Paramount | 2010 | 109 mins. | R
Given how so many Hollywood films portray children, it’s a wonder many people choose to become parents at all. Countless horror films have portrayed children as spawns of Satan, demons from the underworld, and possessed spirits. Whatever the reason for Hollywood’s odd obsession, there is something inherently creepy about a possessed child. Maybe it’s their small stature, and cute smiles that make them seem all the more menacing when the evil within erupts.
Watching Renee Zellweger (largely known for rather genial, sweet characters), navigate her way around a horror film is a bit of a novelty.
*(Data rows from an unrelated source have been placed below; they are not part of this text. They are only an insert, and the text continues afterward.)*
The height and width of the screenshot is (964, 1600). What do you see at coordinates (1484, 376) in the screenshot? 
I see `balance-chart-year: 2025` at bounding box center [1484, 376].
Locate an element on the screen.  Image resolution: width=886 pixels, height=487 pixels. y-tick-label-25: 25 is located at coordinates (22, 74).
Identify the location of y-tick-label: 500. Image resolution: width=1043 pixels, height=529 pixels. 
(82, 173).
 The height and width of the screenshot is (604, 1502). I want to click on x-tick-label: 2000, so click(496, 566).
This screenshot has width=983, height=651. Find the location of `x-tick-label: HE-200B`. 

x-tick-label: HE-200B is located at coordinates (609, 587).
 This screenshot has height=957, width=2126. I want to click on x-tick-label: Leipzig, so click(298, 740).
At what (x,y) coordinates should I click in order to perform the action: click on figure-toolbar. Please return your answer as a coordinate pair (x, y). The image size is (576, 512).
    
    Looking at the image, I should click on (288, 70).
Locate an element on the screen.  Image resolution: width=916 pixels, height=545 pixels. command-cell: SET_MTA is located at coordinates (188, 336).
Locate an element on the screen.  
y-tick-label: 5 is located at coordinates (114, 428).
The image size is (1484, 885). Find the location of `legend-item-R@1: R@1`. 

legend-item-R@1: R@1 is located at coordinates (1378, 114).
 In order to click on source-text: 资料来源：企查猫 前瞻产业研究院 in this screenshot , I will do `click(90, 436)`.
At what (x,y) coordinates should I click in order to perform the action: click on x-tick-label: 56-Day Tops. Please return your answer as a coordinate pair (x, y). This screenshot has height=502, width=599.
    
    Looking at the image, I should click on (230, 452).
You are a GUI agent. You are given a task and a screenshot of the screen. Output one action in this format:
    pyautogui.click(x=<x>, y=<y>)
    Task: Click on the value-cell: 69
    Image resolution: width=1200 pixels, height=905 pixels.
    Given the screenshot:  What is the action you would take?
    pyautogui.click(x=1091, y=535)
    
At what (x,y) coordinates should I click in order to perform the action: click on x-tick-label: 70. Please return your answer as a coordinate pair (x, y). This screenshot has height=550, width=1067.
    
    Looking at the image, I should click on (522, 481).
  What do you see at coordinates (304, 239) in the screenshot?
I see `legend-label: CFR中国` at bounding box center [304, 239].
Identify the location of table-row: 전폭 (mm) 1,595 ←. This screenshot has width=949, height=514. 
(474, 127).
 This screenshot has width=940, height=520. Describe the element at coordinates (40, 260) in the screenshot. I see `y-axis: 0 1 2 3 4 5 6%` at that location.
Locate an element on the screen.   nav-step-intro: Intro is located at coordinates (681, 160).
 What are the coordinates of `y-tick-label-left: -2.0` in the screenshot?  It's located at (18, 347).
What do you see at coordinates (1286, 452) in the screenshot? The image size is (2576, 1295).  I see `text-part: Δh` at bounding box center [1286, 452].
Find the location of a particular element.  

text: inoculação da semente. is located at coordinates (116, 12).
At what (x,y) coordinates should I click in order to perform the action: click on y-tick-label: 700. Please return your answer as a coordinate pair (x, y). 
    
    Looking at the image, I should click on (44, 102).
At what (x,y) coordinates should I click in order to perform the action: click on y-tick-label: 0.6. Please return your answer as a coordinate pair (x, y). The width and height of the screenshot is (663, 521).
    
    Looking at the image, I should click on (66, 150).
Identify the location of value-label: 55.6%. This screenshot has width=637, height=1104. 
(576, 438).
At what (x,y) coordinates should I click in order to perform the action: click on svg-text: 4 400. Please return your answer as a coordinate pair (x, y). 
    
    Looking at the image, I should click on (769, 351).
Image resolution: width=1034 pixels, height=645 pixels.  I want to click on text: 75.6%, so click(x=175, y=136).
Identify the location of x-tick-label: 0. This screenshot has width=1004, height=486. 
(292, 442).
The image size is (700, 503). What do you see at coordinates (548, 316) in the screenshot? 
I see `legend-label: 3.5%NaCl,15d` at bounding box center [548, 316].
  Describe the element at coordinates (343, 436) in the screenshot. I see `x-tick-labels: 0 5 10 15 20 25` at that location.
She plays Emily, a well-meaning social worker whose been given the case of of Lilith Sullivan (Jodelle Ferland)—Case 39. According to her school, Lilith has been showing signs of neglect, so Emily heads on over to the Sullivan household to investigate.
At first sight, Lilly seems shy and innocent, while her wild-eyed parents Edward (Callum Keith Rennie) and Margaret (Kerry O’Malley) are less than welcoming. Lilly confides in Emily that that her parents hate her and regularly tell her she’s going to hell—Emily’s fears are are confirmed when she and cop friend Detective Barron (Ian McShane) barge in just as Lilly is about to be burned alive in her family’s kitchen oven. Single and living alone, having bonded already with Lilly, Emily petitions to the court that she get custody until a loving foster family is found. Lilly’s parents may have seemed insane, but perhaps there was a reason for their actions…and Emily is about to find out why.
Shot in the autumn of 2006, Case 39 was originally scheduled for release by Paramount Pictures in February 2008, then was pushed to April 2009, then January 2010, and finally had a short theatrical run in October 2010, before making its way to DVD and Blu-ray. It’s easy to see where several cuts and reshoots were done to try and make something of this film, unfortunately to no avail. The whole thing just comes across as messy and inconsequential. While director Christian Alvert (Pandorum), attempts to create suspense, as a series of hellish things happen to those closest to Emily, it all fails miserably. Zellweger has always been a solid, reliable actress, but even she seems borede by the time what is supposed to be the big payoff arrives.
Transferred to Blu-ray in its native aspect ratio of 2.35:1, Case 39 looks fine. The colors are natural, with skin tones realistic most of the time and a bit pale at other times. Definition is average for an HD transfer, tending to the soft side. Close-ups look good, the picture seems to brighten up, hues become deeper, and the image more detailed. Deep, solid black levels set off the colors nicely. There is only the faintest degree of fine, inherent film grain in evidence.
The 5.1 DTS-HD sound mix alternates between quiet domestic unease and flashes of violence, balanced well to create the intended tension of the film. Scoring is pushed up loudly, stepping on dialogue exchanges, but nothing’s drowned out, leaving exposition intact. The central hornet assault is a highlight, buzzing around the surrounds creating the exact feeling of horror the scene requires. DVS, French, Spanish, and Portuguese tracks are available.
English SDH, French, Spanish, and Portuguese subtitles are offered.
We get the following special features:
Filed Under Evil: Inside ‘Case 39’ (8:07) is a making-of featurette containing interviews with cast and crew is conducted on-set.
Turning Up the Heat on the Chill Factor (4:24) spotlights actress Kerry O’Malley, who endured an incredible amount of time in the make-up chair to transform into a hideous burn victim.
Inside the Hornet’s Nest (3:02) isolates the digital effort to turn Cooper’s contortions into pure insect terror.
Playing with Fire (4:26) heads to propane territory, observing the effort to turn a suburban set into a controlled inferno, complete with a slow Zellweger exit.
Deleted Scenes (30:06) spend an extended amount of time fleshing out Emily’s sense of duty, helping to understand the character’s sense of professional persistence. Also included are more interaction between Emily and Doug, time spent with Lilith’s demented parents, numerous suspense beats, and a more sinister alternate ending.